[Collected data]
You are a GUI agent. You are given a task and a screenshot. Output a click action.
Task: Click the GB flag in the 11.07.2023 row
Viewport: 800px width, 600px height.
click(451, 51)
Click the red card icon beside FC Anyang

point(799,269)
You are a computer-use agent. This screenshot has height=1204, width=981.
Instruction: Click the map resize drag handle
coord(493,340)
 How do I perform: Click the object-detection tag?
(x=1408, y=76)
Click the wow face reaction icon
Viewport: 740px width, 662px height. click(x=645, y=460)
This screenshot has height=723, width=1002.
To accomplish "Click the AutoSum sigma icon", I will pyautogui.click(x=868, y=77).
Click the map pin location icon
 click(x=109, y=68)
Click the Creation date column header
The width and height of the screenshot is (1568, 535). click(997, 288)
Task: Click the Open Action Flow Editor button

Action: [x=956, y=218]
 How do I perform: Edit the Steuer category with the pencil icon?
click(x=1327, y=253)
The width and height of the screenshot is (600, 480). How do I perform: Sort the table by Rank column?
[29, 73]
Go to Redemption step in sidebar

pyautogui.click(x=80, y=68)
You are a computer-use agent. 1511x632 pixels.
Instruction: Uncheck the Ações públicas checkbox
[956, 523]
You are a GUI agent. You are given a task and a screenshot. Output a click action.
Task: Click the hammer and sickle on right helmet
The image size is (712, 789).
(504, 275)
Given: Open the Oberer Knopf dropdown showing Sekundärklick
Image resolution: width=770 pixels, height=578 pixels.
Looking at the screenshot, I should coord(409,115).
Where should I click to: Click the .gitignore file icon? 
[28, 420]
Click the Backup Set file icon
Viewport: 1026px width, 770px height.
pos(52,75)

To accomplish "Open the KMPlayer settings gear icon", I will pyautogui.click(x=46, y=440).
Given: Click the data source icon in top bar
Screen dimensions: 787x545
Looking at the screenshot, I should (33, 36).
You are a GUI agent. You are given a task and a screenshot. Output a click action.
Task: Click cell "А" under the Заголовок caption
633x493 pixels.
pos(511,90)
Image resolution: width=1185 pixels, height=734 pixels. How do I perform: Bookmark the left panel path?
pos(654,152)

## Assignment
Complete, exact output of the records is expected.

## Final answer
You are a GUI agent. You are given a task and a screenshot. Output a click action.
Task: Click the GB flag in the 11.07.2023 row
Viewport: 800px width, 600px height.
click(451, 51)
Click the red card icon beside FC Anyang

point(799,269)
You are a computer-use agent. This screenshot has height=1204, width=981.
Instruction: Click the map resize drag handle
coord(493,340)
 How do I perform: Click the object-detection tag?
(x=1408, y=76)
Click the wow face reaction icon
Viewport: 740px width, 662px height. click(x=645, y=460)
This screenshot has height=723, width=1002.
To accomplish "Click the AutoSum sigma icon", I will pyautogui.click(x=868, y=77).
Click the map pin location icon
 click(x=109, y=68)
Click the Creation date column header
The width and height of the screenshot is (1568, 535). click(997, 288)
Task: Click the Open Action Flow Editor button

Action: [x=956, y=218]
 How do I perform: Edit the Steuer category with the pencil icon?
click(x=1327, y=253)
The width and height of the screenshot is (600, 480). How do I perform: Sort the table by Rank column?
[29, 73]
Go to Redemption step in sidebar

pyautogui.click(x=80, y=68)
You are a computer-use agent. 1511x632 pixels.
Instruction: Uncheck the Ações públicas checkbox
[956, 523]
You are a GUI agent. You are given a task and a screenshot. Output a click action.
Task: Click the hammer and sickle on right helmet
The image size is (712, 789).
(504, 275)
Given: Open the Oberer Knopf dropdown showing Sekundärklick
Image resolution: width=770 pixels, height=578 pixels.
Looking at the screenshot, I should coord(409,115).
Where should I click to: Click the .gitignore file icon? 
[28, 420]
Click the Backup Set file icon
Viewport: 1026px width, 770px height.
pos(52,75)

To accomplish "Open the KMPlayer settings gear icon", I will pyautogui.click(x=46, y=440).
Given: Click the data source icon in top bar
Screen dimensions: 787x545
Looking at the screenshot, I should (33, 36).
You are a GUI agent. You are given a task and a screenshot. Output a click action.
Task: Click cell "А" under the Заголовок caption
633x493 pixels.
pos(511,90)
Image resolution: width=1185 pixels, height=734 pixels. How do I perform: Bookmark the left panel path?
pos(654,152)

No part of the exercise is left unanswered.